# Let me see your Lemond's!



## nvrsetl (Jun 2, 2010)

I'll go first. Here's mine.

Lemond Chambry Elite


----------



## bikky goat1 (May 13, 2010)

here's mine 1998 Zurich


----------



## ls1togo (Aug 14, 2009)

*AlphaQ on my BA*

New Alpha Q on my BA...331 grams vs. 625 on the stock Bontrager Racelight...saved .6 of a pound!...not to mention lighter steering..rides nice!...


----------



## Andy69 (Jun 14, 2008)

I've got two:

04 Buenos Aires









01 Nevada City







[/QUOTE]


----------



## nvrsetl (Jun 2, 2010)

Excellent rides thus far!! It's nice to see that folks still treasure and keep their Lemond's in great shape! 

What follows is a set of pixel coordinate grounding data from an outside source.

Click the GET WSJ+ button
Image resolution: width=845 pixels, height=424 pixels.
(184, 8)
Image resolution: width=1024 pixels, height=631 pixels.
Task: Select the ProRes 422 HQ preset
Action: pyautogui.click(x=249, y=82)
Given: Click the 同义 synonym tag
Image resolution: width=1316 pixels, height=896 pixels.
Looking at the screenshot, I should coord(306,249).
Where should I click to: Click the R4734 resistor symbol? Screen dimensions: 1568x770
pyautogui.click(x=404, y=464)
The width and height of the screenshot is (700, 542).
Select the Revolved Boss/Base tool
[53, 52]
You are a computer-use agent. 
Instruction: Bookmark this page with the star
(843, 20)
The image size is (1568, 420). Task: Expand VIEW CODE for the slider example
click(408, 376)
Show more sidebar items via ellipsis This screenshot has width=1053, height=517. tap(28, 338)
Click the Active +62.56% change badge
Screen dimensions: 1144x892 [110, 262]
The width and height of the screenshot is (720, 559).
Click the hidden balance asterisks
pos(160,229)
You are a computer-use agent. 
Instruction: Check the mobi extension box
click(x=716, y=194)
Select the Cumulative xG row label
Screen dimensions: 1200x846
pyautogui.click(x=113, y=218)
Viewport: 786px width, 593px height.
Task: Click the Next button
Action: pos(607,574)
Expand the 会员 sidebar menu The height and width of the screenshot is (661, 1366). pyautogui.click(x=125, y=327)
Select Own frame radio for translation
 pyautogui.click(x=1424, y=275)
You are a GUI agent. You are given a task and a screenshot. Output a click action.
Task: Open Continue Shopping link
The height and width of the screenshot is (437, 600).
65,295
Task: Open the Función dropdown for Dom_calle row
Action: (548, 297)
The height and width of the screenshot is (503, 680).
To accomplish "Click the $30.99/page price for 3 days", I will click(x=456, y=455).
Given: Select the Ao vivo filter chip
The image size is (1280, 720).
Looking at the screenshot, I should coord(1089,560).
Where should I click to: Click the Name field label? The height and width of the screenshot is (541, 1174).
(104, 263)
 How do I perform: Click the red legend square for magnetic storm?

Greg's bikes don't get enough credit...IMO

Kudo's and keep them coming!


----------



## Andy69 (Jun 14, 2008)

nvrsetl said:


> Excellent rides thus far!! It's nice to see that folks still treasure and keep their Lemond's in great shape!
> 
> Greg's bikes don't get enough credit...IMO
> 
> Kudo's and keep them coming!


I bought that Nevada City brand new in 2004. I must have ridden a half dozen bikes before that one. Once I got on that one, it was over. Something about that geometry I guess.


----------



## thekidd (Apr 4, 2009)

*........*

......................................


----------



## Swerny (Mar 4, 2008)

we need another thread?

http://forums.roadbikereview.com/showthread.php?t=124402


----------